Union Too Busy to Walk the Line
By
Garrett M. Graff
,
Lucia Graves
Even unions are outsourcing now—but instead of going overseas, they are looking down the street and hiring homeless people.
You’ve probably heard the panhandler refrain “Will work for food.” How about “Will picket for food”? Even unions are outsourcing now—but instead of going overseas, they are looking down the street and hiring homeless people. The United Brotherhood of Carpenters and Joiners, which broke from the AFL-CIO four years ago, is hiring homeless people to march and chant at nonunion construction sites. Outside DC’s National Press Building, protesters with bright yellow sandwich boards marched in a circle, chanting. “Capitol Drywall pays low, they gotta go!” The rally, repeated daily for weeks, targeted Capitol Drywall, a nonunion company hired to build a broadcast studio for the National Press Club, the building’s largest tenant. For the work, the unions are paying men like Armando Franklin just above minimum wage—and no health benefits—but it is welcome work nonetheless. “When we get out of the shelter, most people just sit around in the park. The recruiters know where the shelters are, and they come to sign us up,” he says.

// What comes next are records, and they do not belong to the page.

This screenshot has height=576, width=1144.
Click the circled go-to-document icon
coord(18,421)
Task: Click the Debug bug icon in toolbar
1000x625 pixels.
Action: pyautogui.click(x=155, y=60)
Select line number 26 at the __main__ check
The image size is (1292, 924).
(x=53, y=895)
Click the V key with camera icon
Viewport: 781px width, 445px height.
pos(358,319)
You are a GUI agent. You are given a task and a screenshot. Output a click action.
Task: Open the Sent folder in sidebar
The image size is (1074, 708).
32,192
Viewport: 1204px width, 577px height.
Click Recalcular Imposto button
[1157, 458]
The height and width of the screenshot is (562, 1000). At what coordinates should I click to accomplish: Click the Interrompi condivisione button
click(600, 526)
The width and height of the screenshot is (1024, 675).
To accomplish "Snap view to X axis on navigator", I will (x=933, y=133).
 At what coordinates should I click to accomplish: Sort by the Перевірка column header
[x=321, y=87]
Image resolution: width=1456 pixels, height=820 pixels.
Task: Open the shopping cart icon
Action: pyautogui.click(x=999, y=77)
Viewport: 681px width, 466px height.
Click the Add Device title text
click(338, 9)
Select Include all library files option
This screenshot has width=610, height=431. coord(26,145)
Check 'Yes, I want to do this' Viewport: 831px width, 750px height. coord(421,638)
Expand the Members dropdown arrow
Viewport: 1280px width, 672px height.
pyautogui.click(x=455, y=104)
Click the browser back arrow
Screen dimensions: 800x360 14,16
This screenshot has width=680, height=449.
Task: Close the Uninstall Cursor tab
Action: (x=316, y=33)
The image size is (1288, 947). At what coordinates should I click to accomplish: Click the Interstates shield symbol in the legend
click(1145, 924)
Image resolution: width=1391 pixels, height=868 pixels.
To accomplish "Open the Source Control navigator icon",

A demonstrator near MCI Center, Nicey Howards, says the temporary protesters earn $8 an hour for up to a union-instituted maximum of 20 hours a week, bringing “home” $160. “You can make more if you stand in the middle of the circle and lead the chants,” Howards says but adds, “Your voice gets real tired.” Why turn to the homeless to picket? The actual union members are busy elsewhere in the booming area construction market. “Work is good, and our members are working,” says George Eisner, head of the union’s regional council in Baltimore. “This is just the best thing for us to do at this point.”